Structural Damage Identification Using the First-Order Vibration-Mode-Based Frequency-Shift Flexibility Sensitivity Algorithm

Abstract

The diagnosis of structural damage usually belongs to a mathematical inverse problem. This work presents a novel frequency-shift flexibility sensitivity algorithm for structural damage assessment using only the first-order vibration mode to achieve the goal of successfully identifying structural damage with fewer modal parameters. The core idea of the proposed method is to make the first-order vibration mode contribute the most to a structural flexibility matrix through the frequency-shift operation. A high-precision flexibility matrix can be obtained after the frequency-shift operation, which only needs the first mode of structural free vibration. Through this special advantage, structural damage coefficients can be accurately calculated by the frequency-shift flexibility sensitivity equation. Thus, a reliable identification result can be obtained according to the values of the calculated damage coefficients. In some engineering applications, another advantage of the proposed method is that it does not require a complete finite element modeling process, as long as a few lower-frequency vibration modes of the intact structure are measured. A truss structure and a beam structure are used as two numerical examples to demonstrate the proposed approach.
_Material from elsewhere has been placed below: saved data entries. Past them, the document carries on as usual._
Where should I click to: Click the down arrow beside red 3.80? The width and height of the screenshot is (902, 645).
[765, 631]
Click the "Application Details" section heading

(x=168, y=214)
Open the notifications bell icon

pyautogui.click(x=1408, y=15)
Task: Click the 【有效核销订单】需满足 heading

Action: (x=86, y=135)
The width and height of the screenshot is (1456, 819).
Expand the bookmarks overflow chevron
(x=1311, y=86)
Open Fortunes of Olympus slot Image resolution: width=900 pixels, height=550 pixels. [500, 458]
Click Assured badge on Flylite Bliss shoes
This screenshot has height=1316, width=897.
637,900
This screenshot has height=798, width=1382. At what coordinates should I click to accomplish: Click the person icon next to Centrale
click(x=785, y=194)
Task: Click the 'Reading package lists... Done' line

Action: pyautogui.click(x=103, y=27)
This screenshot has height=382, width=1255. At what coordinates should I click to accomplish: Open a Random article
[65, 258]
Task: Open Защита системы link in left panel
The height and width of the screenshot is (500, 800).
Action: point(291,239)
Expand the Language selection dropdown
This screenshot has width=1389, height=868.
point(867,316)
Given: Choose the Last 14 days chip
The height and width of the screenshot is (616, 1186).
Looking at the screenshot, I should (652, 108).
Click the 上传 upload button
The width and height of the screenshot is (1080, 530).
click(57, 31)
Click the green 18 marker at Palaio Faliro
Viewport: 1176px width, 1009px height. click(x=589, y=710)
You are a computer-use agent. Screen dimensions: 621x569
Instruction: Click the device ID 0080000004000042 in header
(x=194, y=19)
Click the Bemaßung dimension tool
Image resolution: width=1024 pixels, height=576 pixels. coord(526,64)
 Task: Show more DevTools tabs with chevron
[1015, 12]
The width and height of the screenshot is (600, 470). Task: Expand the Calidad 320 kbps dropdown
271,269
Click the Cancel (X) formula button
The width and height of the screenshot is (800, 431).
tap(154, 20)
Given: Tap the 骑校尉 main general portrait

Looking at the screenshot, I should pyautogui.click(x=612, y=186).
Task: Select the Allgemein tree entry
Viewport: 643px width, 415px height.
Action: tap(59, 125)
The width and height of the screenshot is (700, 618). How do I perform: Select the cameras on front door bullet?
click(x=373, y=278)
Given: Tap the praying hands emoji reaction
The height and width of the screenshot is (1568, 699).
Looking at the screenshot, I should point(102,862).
The results show that the proposed method has higher calculation accuracy than the ordinary flexibility sensitivity method by using only the first-order vibration mode. The proposed method can overcome possible misdiagnosis of the ordinary flexibility sensitivity method. It also has been shown that the proposed method may have the potential to identify minor damage in a structure. Using the experimental data of a steel frame structure, the effectiveness and reliability of the proposed method have been further verified. The proposed method provides a simple way for structural damage identification with only a few vibration modal data.